Bate-Bola Sergio Luiz

Varandão da saudade

Aí está o time de basquete do Clube dos Funcionários de 1951. A foto foi tirada na quadra do Clube Umuarama, em Volta Redonda e pertence ao acervo do Rubinho Acciarito

Em pé da esquerda para a direita: Luizinho, Eurico, Moub, Goulart, Zé Machado e Ávila. Agachados: Rubinho, Libiano, Geraldinho, Carlinhos e Canuto.

Quase no paraíso

A vitória sobre a Portuguesa, por 2 a 0, na noite de segunda, 3, com um gol de pênalti do artilheiro João Carlos e um golaço de Bruno Barra, colocou o Voltaço em uma posição privilegiada na tabela da Taça Guanabara. Adaptando a música “A dois passos do paraíso”, sucesso da Blitz, o Voltaço está assim mesmo, a um passo do paraíso. Ou seja, se empatar com o Boavista, hoje, sábado, 8, às 18 horas, no Estádio Elci Resende, em Bacaxá, o tricolor de aço será um dos semifinalistas do primeiro turno do campeonato carioca.
E é merecido, pois fez uma campanha impecável, com quatro vitórias e apenas uma derrota (1 a 0 para os reservas do Flamengo). Mesmo que perca, o Voltaço poderá se classificar se o Madureira não vencer o Flamengo (titulares) na partida de hoje, sábado, 8, no mesmo horário, no Maracanã. Portanto, o Volta Redonda está com a faca e o queijo na mão, e só depende dele mesmo para cortar e comer o seu naco.
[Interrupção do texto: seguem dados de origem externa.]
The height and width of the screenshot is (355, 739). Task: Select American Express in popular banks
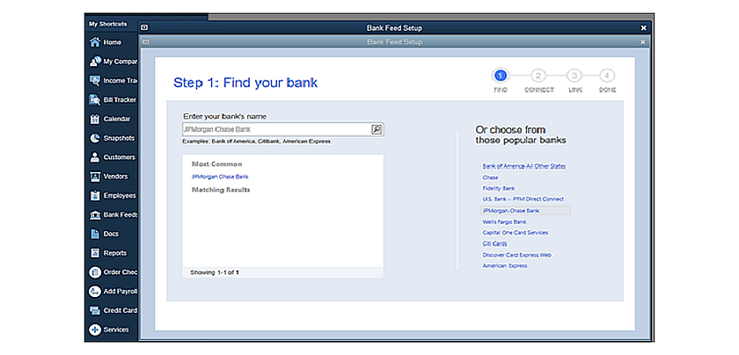coord(505,265)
Quem viver verá!

Classificação
A classificação dos clubes que ainda pleiteiam uma vaga nas semifinais da Taça Guanabara é a seguinte: Grupo A – 1º – Boavista com 10 p.g, e saldo de 5 gols; em 2º, o Flamengo com 10, saldo de 3 gols; e em 3º, o Botafogo com 9 e saldo de 1 gol. No grupo B: 1º – Volta Redonda com 12 p.g., saldo de 7 gols; em 2º, o Fluminense com 12 p.g. e saldo de 7 gols; e em 3º, o Madureira com 10 pontos, de dois gols de saldo.

Presente
A VW Caminhões e Ônibus doou ao Voltaço um veículo, ano 2015, totalmente reformado e já adesivado com as cores do clube. Foi um presentão de aniversário pelos 44 anos de sua fundação, que será comemorado amanhã, dia 9. Vale lembrar que o primeiro ônibus do clube, foi uma conquista do ex-presidente do Sindicato dos Metalúrgicos, Renato Soares, junto à diretoria da fábrica em Resende. Parabéns, Voltaço.

História
Essa foi o meu amigo e ex-vereador, José Ivo quem tirou da coluna do jornal Correio Brasiliense: dá conta que na década de 50, Genuíno, um centroavante que saiu do Madureira para jogar no Vasco, andava tendo seguidas distensões, o que levou o médico de São Januário a mandá-lo a um dentista, desconfiado que algum foco estivesse prejudicando a recuperação do nosso craque. No dentista, ao ser informado que seria obrigado a extrair alguns dentes, Genuíno não se fez de rogado: “É pra já, dotô! Não precisa nem de anestesia não”, disse. A seguir, meteu a mão na boca e, para surpresa do dentista, colocou em cima da mesa uma reluzente dentadura. É mole?

Agradecimento
Em nome da minha família agradeço as manifestações de pesar pelo falecimento de meu irmão Antônio de Pádua Pereira das Neves, ocorrido no último dia 4. Ele era apaixonado pelo Voltaço e sofreu o seu primeiro AVC, há alguns anos, quando assistia a um jogo do tricolor de aço, na arquibancada do Raulino de Oliveira. Há duas semanas sofreu outro e depois de um cateterismo e um enfarto, acabou não resistindo. Foram muitas mensagens recebidas de amigos e, em especial, do Conselho Deliberativo do Voltaço, através do presidente Murilo Pragana e da diretoria através do vice-presidente Flávio Horta Júnior. Aproveito para comunicar que a missa de sétimo dia será celebrada amanhã, domingo, 9, às 7h30min na Comunidade Menino Jesus, no Volta Grande. Vida que segue como Deus quiser.

Bola dentro
Para os 44 anos de alegrias e tristezas do Voltaço. Fundado em 9 de fevereiro de 1976, ao longo desses anos o tricolor pode até ter envergado, mas nunca quebrou. Nossa homenagem a todos aqueles que dedicaram parte de suas vidas para que o Volta Redonda pudesse comemorar mais um aniversário, o 44º. Que venham outros tantos. Parabéns.

Bola Fora
Para os jogadores e comissão técnica do Caxias-RS que, eliminado pelo Botafogo, agrediram o árbitro, reclamando de um pênalti não marcado. Devem receber uma bela punição. Tudo poderia ser evitado se os velhinhos da Internacional Board, que manipulam as regras do futebol, acabassem com a história de “mão junto ao corpo”, e “o toque de mão não foi intencional”, e definissem logo: se a bola bater na mão, marca a falta e ponto final. Da maneira como estão as coisas, nunca vão acabar as polêmicas.